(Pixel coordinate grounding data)
━━━━━━━━━━

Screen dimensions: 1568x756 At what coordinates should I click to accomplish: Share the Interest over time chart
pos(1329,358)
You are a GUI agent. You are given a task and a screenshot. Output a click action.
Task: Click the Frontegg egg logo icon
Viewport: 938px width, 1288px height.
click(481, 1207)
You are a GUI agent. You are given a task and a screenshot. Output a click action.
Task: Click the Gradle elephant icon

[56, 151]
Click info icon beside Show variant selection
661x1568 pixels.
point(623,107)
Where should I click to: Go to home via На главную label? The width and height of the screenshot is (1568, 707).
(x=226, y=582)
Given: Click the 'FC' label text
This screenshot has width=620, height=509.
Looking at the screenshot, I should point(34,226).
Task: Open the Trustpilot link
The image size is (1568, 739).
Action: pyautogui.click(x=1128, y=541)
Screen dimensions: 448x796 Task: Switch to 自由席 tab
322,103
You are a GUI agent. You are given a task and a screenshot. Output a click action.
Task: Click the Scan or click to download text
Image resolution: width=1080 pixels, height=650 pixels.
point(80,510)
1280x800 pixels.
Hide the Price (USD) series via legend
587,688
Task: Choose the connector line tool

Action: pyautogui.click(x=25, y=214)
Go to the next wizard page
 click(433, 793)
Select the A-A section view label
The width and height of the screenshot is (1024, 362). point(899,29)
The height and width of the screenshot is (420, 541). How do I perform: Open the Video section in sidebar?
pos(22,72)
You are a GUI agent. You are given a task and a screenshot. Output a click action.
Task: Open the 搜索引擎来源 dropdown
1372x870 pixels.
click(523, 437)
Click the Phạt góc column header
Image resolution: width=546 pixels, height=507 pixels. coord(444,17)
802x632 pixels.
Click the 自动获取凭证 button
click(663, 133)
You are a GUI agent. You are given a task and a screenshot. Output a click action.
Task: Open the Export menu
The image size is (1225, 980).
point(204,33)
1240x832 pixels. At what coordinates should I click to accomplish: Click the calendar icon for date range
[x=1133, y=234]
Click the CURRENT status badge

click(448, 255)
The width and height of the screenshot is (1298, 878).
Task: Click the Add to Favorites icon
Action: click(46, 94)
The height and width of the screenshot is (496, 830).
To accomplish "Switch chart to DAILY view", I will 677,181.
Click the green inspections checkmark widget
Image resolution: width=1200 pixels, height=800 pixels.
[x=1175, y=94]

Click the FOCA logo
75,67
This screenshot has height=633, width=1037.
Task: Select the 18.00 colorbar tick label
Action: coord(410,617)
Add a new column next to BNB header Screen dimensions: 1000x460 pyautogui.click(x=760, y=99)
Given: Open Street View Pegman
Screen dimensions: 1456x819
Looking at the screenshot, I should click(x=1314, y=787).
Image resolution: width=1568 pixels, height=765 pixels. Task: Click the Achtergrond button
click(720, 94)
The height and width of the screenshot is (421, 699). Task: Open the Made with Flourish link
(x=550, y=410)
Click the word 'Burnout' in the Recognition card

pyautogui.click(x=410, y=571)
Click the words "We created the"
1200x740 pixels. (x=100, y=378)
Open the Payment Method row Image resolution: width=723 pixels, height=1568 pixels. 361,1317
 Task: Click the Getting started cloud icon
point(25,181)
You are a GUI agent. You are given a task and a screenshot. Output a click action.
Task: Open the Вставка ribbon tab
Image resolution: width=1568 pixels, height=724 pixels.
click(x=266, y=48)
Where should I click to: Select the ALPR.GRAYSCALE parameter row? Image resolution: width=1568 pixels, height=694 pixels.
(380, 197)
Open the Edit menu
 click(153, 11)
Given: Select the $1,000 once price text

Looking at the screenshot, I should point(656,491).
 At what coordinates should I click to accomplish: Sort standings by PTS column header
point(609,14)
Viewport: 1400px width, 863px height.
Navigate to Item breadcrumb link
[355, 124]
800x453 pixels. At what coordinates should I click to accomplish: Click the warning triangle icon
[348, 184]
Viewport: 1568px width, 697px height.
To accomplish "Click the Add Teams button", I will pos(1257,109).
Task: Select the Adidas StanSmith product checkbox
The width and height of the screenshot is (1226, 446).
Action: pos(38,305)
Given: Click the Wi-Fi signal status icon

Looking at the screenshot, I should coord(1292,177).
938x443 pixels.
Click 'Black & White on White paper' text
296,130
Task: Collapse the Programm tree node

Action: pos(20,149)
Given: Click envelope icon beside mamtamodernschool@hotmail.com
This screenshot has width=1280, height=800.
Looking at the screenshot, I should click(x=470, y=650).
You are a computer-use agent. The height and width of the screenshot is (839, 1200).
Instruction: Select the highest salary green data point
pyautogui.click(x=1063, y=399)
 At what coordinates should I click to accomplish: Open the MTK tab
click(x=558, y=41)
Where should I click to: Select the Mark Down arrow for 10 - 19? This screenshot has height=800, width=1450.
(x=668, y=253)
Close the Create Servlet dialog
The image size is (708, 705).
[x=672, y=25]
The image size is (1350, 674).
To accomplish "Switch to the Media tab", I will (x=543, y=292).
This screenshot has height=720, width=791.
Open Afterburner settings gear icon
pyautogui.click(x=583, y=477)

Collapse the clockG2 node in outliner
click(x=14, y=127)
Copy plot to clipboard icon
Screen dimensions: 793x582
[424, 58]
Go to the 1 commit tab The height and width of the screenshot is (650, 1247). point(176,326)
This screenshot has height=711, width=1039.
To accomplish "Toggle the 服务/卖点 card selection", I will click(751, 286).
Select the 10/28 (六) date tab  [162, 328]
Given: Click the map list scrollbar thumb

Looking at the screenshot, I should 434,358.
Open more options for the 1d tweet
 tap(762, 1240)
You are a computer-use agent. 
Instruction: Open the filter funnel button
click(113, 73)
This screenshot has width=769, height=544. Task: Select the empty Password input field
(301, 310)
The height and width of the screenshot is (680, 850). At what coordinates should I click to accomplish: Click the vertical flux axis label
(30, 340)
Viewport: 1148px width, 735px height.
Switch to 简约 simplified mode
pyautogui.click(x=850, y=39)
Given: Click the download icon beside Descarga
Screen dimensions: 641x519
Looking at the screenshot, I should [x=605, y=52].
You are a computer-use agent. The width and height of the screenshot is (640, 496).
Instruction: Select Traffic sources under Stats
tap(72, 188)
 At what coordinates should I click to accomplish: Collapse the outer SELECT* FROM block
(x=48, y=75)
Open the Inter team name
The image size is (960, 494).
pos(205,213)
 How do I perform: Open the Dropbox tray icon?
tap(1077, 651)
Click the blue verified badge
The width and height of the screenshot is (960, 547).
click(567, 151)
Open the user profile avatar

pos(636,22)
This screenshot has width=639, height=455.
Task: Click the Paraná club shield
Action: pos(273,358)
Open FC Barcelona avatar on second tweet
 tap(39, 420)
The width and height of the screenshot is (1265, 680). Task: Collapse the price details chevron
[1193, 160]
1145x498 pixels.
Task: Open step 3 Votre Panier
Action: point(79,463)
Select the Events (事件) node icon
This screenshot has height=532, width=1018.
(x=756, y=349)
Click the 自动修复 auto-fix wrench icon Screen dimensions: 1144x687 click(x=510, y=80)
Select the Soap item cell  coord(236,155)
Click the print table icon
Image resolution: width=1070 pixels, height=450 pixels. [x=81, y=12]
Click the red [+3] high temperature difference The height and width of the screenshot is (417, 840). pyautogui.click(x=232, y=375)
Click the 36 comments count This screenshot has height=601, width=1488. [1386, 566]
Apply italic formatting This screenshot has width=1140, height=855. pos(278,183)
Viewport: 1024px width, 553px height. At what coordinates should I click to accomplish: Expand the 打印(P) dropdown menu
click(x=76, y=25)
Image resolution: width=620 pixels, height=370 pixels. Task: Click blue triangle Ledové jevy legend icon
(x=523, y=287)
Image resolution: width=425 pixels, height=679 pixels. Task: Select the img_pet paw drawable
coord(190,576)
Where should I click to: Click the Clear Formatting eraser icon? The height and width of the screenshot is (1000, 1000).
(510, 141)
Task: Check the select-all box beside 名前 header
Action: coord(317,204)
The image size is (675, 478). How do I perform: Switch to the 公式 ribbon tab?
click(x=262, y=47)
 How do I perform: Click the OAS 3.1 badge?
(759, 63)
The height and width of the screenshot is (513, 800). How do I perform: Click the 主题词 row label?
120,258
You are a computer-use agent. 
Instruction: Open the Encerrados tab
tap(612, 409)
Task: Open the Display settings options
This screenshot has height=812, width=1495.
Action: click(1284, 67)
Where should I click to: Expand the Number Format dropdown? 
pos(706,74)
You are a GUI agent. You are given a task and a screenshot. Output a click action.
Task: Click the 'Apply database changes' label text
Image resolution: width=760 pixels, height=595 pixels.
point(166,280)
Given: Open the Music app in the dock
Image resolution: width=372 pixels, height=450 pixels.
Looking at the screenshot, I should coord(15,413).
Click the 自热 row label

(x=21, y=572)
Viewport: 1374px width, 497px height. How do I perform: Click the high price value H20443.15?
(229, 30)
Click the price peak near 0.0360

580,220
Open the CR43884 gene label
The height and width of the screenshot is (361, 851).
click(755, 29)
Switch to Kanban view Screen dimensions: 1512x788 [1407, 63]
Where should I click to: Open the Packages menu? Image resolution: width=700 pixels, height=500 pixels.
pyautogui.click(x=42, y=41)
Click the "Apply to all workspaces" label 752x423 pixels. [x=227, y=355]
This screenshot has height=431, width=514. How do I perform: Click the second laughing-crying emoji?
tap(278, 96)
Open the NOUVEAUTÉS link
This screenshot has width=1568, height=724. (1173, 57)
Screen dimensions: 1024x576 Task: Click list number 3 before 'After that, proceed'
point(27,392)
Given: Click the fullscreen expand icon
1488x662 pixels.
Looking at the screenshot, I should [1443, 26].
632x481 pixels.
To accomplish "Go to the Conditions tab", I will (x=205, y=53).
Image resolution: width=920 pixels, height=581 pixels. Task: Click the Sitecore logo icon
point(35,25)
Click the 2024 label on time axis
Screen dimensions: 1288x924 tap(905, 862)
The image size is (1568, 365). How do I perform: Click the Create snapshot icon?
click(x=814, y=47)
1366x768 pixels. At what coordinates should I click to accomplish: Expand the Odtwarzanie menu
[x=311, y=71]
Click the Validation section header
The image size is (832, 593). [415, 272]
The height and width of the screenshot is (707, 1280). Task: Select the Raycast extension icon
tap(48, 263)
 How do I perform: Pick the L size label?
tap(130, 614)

━━━━━━━━━━

- _Activity_
Scan the records above for the lines holding "Task: Open the 搜索引擎来源 dropdown" and "Click the green inspections checkmark widget". Transcribe those two and every line between them word for word, and no others.

- _Your solution_
Task: Open the 搜索引擎来源 dropdown
1372x870 pixels.
click(523, 437)
Click the Phạt góc column header
Image resolution: width=546 pixels, height=507 pixels. coord(444,17)
802x632 pixels.
Click the 自动获取凭证 button
click(663, 133)
You are a GUI agent. You are given a task and a screenshot. Output a click action.
Task: Open the Export menu
The image size is (1225, 980).
point(204,33)
1240x832 pixels. At what coordinates should I click to accomplish: Click the calendar icon for date range
[x=1133, y=234]
Click the CURRENT status badge

click(448, 255)
The width and height of the screenshot is (1298, 878).
Task: Click the Add to Favorites icon
Action: click(46, 94)
The height and width of the screenshot is (496, 830).
To accomplish "Switch chart to DAILY view", I will 677,181.
Click the green inspections checkmark widget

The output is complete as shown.